The only way a corporation can acquire de facto authority in a free market is
with violence (in which case they become a competitor with the government as
it regards rule of law). There is no other way they can literally hold back
competitors.

------
kagali
Proof positive that there is no shortage of people - just companies paying a
living wage.

------
outside1234
i mean, come of, of course they did. it was going to be like 99:1 in
Facebook's direction.

this isn't any shining beacon of ethics.

------
1010011010
So Google refused to hire Apple employees, but presumably didn't refuse to
hire Microsoft employees. What a bad move for their culture.

------
j_m_b
Could this have more to do with the fact that PHP/Javascript is the primary
language used at Facebook whereas it is pretty much language-spaghetti at
Google? Perhaps Zuckerberg figured that his technical culture didn't leave
much for Google to poach yet he wanted to soak up some talent from the likes
of Google. I kid, I kid!

RAW DATA -
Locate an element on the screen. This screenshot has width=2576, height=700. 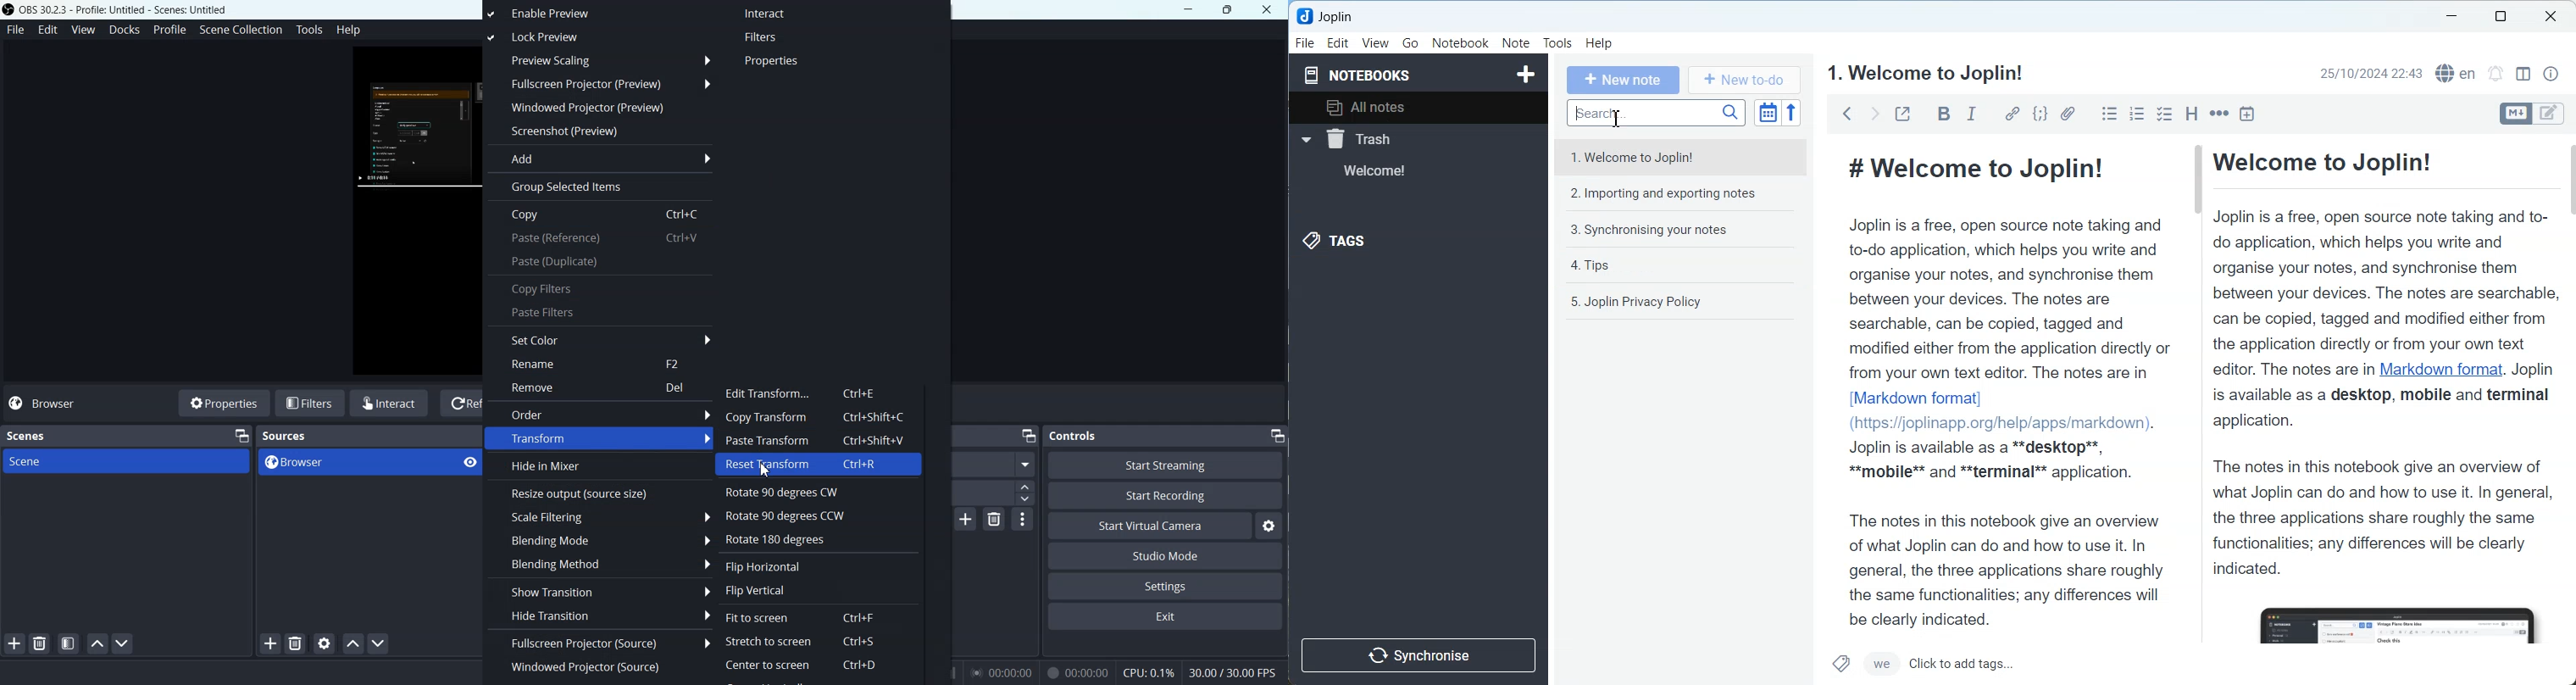
Filters is located at coordinates (311, 402).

GIVEN TASK 1 - Please rewrite the forum thread paragraph beginning "Could this have more to do with" in a shorter form, keeping its main points.
GIVEN TASK 2 - Decide whether each statement agrees with the forum thread, answering yes or no and quoting the words that settle it: (a) kagali says there is a shortage of people. (b) 1010011010 says Google refused to hire Apple employees. (c) outside1234 calls the matter a shining beacon of ethics.
GIVEN TASK 3 - In the forum thread, what does j_m_b name as the primary language used at Facebook?
Rely only on the forum thread for these tasks, not on the data.

SOLUTION 1 - j_m_b wonders whether the cause is that Facebook mainly uses PHP/Javascript while Google uses a tangle of languages. Zuckerberg might have judged that Google had little to poach from his technical culture, though he still wanted to draw talent from companies like Google. The comment ends by saying it is a joke.

SOLUTION 2 -
(a) No: "Proof positive that there is no shortage of people"
(b) Yes: "So Google refused to hire Apple employees"
(c) No: "this isn't any shining beacon of ethics."

SOLUTION 3 - PHP/Javascript.